Crowds take part in the morning service at Emanuel African Methodist Episcopal Church in Charleston, S.C., on Sunday. (Carlo Allegri/Reuters)

We Americans are exceptionally good at evasion when we want to be. Our skills in this sphere are particularly impressive on the matter of race and the subject of guns.

Nonsense, you say. Have we not been talking about race and racism for our entire history? Our conversations have been especially intense in recent years — about the response to President Obama as our first African American president, about sentencing reform and the over-incarceration of men of color and about the wave of highly publicized police shootings of African Americans.

As for guns, don’t we have moments of national soul searching after every big tragedy involving firearms? The fact that we don’t act, it is said, reflects the politics of guns, not a failure to confront the issue.

But anyone who has ever been involved in an uncomfortable conversation of one kind or another — meaning all of us — knows that it’s possible to talk and talk and never get to the nub of the matter. There are strategies of evasion within even what appear to be probing dialogues.

And so it is with our reaction to the murder of nine worshipers at the Emanuel African Methodist Episcopal Church in Charleston, S.C., a house of God with historic associations to the movement to liberate African Americans from slavery and oppression.

Right off the top, anyone who wants to discuss the implications of this shooting is scolded for “politicizing a tragedy.” We are told we must heal and mourn first, that it’s “disrespectful” to the victims to ask what this slaughter means and what we must do as a nation. How manipulative: Mourning the deaths of good people — and honoring the astonishing spirit of forgiveness modeled by their families — is used as an excuse to delay reflection on why this happened until the moment of urgency passes. In a media culture with a short attention span, there is no surer way to contain and marginalize the hard questions.

The evidence is overwhelming that the 21-year-old confessed shooter, Dylann Roof, is a white supremacist in a state that was at the forefront of resistance to civil rights. South Carolina’s “Declaration of Immediate Causes” for secession in 1860 made clear that a defense of slavery was at the heart of its departure from the Union.

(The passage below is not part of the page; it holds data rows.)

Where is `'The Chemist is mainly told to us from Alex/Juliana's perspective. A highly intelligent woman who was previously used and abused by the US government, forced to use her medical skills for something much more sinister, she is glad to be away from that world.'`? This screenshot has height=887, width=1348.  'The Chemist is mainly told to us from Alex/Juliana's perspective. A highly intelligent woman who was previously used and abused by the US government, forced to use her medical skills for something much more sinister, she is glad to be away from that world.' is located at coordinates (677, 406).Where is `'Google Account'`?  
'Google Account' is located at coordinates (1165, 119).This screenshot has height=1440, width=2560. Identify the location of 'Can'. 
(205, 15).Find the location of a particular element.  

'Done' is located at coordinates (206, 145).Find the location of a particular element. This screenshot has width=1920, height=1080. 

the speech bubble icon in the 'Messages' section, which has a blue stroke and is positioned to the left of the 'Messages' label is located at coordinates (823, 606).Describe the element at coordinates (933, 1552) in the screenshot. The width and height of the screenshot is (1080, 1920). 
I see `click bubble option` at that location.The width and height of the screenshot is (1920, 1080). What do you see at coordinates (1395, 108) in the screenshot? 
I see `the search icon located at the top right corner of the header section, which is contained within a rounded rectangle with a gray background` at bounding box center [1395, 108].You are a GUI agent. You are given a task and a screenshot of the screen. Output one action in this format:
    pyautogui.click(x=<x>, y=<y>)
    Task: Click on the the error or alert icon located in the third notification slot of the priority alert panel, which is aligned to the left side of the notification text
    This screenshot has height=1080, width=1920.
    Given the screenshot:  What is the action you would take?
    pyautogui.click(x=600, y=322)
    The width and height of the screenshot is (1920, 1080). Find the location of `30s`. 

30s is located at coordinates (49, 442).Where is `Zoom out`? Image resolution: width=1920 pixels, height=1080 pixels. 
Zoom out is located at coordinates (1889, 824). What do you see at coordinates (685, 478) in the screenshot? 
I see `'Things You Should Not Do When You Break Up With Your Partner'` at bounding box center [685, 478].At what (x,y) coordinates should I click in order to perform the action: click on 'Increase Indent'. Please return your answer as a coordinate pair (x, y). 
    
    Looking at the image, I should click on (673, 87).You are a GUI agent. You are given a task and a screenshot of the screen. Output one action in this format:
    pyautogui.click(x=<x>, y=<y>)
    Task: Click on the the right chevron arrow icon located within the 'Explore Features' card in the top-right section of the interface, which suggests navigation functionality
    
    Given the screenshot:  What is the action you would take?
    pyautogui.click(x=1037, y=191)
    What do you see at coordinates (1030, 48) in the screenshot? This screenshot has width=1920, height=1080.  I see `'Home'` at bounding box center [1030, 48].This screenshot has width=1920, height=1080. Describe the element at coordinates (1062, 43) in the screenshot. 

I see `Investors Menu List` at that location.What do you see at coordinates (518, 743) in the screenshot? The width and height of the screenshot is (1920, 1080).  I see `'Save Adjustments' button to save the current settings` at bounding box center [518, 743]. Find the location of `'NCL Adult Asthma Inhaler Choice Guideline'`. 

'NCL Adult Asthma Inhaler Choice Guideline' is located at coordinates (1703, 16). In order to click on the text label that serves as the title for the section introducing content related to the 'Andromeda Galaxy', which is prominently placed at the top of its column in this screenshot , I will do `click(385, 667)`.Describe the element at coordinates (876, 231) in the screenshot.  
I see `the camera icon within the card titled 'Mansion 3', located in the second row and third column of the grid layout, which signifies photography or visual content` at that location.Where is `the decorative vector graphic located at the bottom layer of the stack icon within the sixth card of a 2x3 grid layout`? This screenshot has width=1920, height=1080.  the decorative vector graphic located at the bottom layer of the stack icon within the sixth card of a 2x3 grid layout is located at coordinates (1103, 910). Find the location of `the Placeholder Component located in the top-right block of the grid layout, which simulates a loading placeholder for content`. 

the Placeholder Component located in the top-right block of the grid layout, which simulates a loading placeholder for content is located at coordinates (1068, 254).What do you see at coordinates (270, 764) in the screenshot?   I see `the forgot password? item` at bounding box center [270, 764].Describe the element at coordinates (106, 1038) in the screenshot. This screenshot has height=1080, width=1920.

Evasion of how deeply embedded race is in this event takes two forms. First, discussions of Roof’s possible motivations are ruled out of order because he is clearly deeply disturbed. The Wall Street Journal editorialized that explaining Roof’s “homicidal rage” is “a problem that defies explanation beyond the reality that evil still stalks humanity.” The very particular nature of the evil here is clouded in the vagaries of individual madness.

As for secession and racism, the evaders insist that South Carolina, a state that now has an African American United States senator, is long past all this. Which raises the question: If this history is all about yesteryear, why does South Carolina continue to fly the Confederate battle flag on the grounds of its state Capitol? It’s about “heritage,” we’re told. But the nature of that “heritage” is cloaked in the mists of battlefield bravery in the Civil War. And remember: The flag was put up in 1962 as the civil rights movement gained strength. White supremacy is central to the flag’s heritage. Taking it down is the least that can be done.

As for our truly twisted national policies on firearms, even advocates of sane gun regulations are so discouraged that they don’t even try to rally us to action when horror strikes. Obama spoke plainly when he declared that “this type of mass violence does not happen in other advanced countries . . . with this kind of frequency.” But then he acknowledged that “the politics” of guns forecloses doing much at all. At best, he hoped that the American people will “at some point . . . come to grips with it.”

But when will we arrive at such a point when the first argument of the gun lobby is that the solution to the problem of too many guns is — more guns? We now have an estimated 270 million to 310 million guns in the United States. Will another 10 million, 20 million, 100 million make us safer? Must we all be ready to pack heat when we go to pray for salvation from violence and hatred?

Are our politics so demented and our senators and house members so cowardly that they cannot even pass laws to keep guns out of the hands of the troubled and those with a history of violence? Apparently so.

Millions of words will be written and spoken about the victims in Charleston. We’ll deal with everything — except the need to change.